Longer Looks: Ben Carson And Supplements; Fixing Chronic Fatigue; Mental Health
Each week, KHN's Shefali Luthra finds interesting reads from around the Web.
The Wall Street Journal:
Ben Carson Has Had Ties To Dietary Supplement Firm That Faced Legal Challenge
Faced with a prostate-cancer diagnosis more than a decade ago, Ben Carson, the Republican presidential hopeful and retired surgeon, consulted an unusual source: the medical director of a Texas company that sells nutritional supplements made of substances such as larch-tree bark and aloe vera extract. The company doctor “prescribed a regimen” of supplements, Mr. Carson told its sales associates in a 2004 speech. “Within about three weeks my symptoms went away, and I was really quite amazed,” he said to loud applause, according to a YouTube video of the event. (Mark Maremont, 10/5)
The Atlantic:
Share Your Doctor
It was like a bad sitcom: Everything Leo said, his wife Francine said the opposite.
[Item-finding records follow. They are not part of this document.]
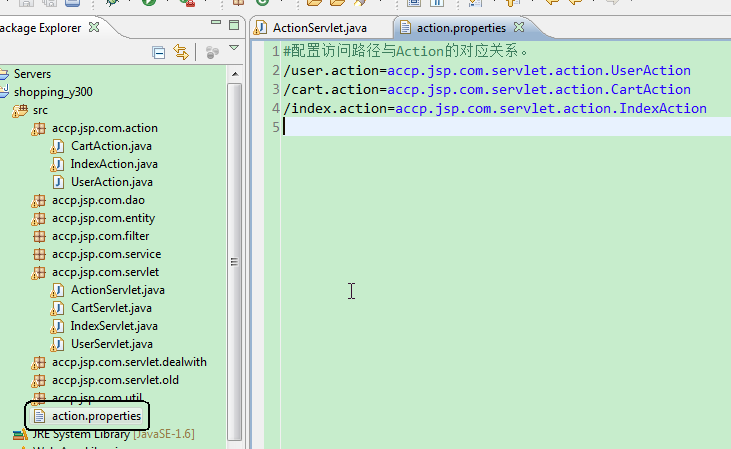Select CartAction.java in the tree
This screenshot has height=449, width=731.
click(111, 146)
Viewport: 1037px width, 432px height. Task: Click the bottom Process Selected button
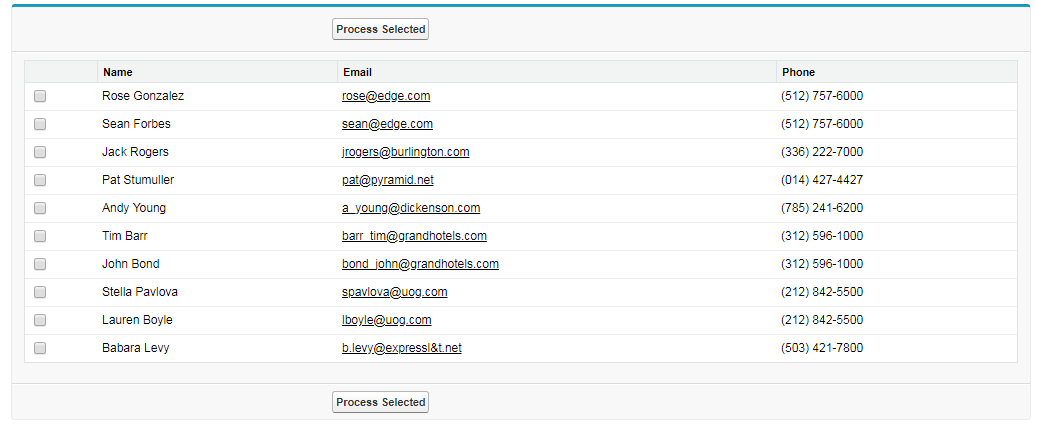(380, 402)
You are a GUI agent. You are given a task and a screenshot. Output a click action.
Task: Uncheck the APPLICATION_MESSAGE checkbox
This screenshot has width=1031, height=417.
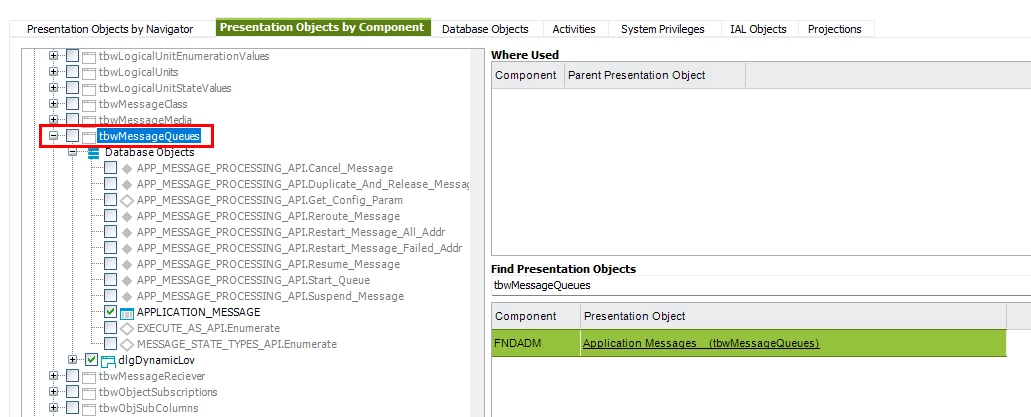(110, 312)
He went to the gym, he told me; not since Bush was President, she countered. They’d been going on like this since they entered the exam room. Leo and Francine regularly scheduled joint doctor’s appointments, but today was my first time seeing them—and one of my first times seeing two patients at once. ... the American Academy of Family Physicians estimates that around 10 percent of family physicians now give patients the option to share their appointments with people who have similar health issues. For doctors, the benefits are obvious: Shared appointments are efficient, allowing us to see more of our patients in a day. But shared appointments can be beneficial for patients, too, helping them to adopt healthy behaviors in a way that one-on-one visits don’t. (Ravi Parikh, 10/2)
The Washington Post:
I Put My Father In A Nursing Home At Age 98. Then I Brought Him Home.
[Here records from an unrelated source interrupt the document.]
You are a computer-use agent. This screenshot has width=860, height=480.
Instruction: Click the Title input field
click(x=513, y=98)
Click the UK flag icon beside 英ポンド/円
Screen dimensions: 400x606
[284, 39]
After three months, it was becoming apparent that the facility’s $250 daily rate was not sustainable. Like many middle-class people, Dad had saved too much money to qualify for Medicaid but not enough to pay for a good nursing home for any length of time. Medicaid would have kicked in once Dad depleted his life savings and liquidated his assets — perhaps including his home, which we owned jointly — but he deeply wanted to preserve my inheritance to help ease the burden of my own aging. He also had no long-term care insurance. I faced a harsh choice: Empty both of our nest eggs to pay for the facility or bring him home. (Ronna Edelstein, 10/5)
Vox:
This European Researcher Thinks Overeating Can Be Solved By Eating More Delicious Food
You're more likely to overindulge on an exquisite piece of chocolate cake than a bland cup of cottage cheese, right? Well, there's an emerging science that suggests the way we think about overeating is all wrong. People gorge not necessarily because food is delicious, the theory goes, but because food is flavorless. (Julia Belluz, 10/2)
The Washington Post:
With His Son Terribly Ill, A Top Scientist Takes On Chronic Fatigue Syndrome
Before he got sick, Whitney Dafoe was an award-winning photographer and a world traveler. He’d helped build a nunnery in India, ridden a motorcycle in the Himalayas and visited all 50 American states. ... But now, at 31, Whitney lies in bed in a darkened room in his parents’ home, unable to talk, walk or eat. He is fed intravenously and is barely able to tolerate light, sounds or being touched. ... The IOM report notes that doctors often lack understanding of the condition and are often skeptical that it is a true medical condition, believing instead that it’s partially or wholly psychological. Some may therefore be surprised that the illness is now a major research focus for one of the world’s leading biomedical scientists. That scientist, Ronald W. Davis, is Whitney Dafoe’s father. (Miriam Tucker, 10/5)
The Atlantic:
When A Genetic ID Card Is The Difference Between Life And Death
SJS/TEN is a disease of devastating irony. Most cases happen when people take drugs that are meant to improve their health and their bodies revolt in catastrophic fashion. These hypersensitivity reactions are rare. They are only triggered by certain drugs, and only in people with specific genetic variants in a cluster of immunity genes. And over the past decade, scientists have identified many of these ruinous drug-gene combinations. Which means that SJS/TEN should be almost entirely preventable. (Ed Yong, 10/5)
PBS NewsHour:
Ann Romney On Her Battle With Multiple Sclerosis And The Race For The White House
Ann Romney, wife of former governor and Republican presidential candidate Mitt Romney, had what appeared to be the perfect life. In her new memoir, "In This Together: My Story," she writes about what it was like grappling her identity after being diagnosed with multiple sclerosis. (10/6)
And a video clip and podcast that are worth your time -
Last Week Tonight:
Mental Health
John Oliver explains how our national system of treating mental health works, or more often than not, how it doesn’t. (10/4)
Planet Money:
Pay Patients, Save Money
We shop around when we get a plane ticket or buy a couch. But we spend thousands of dollars on health care without comparing prices. Today on the show: What happens if we pay patients when they choose the cheaper option?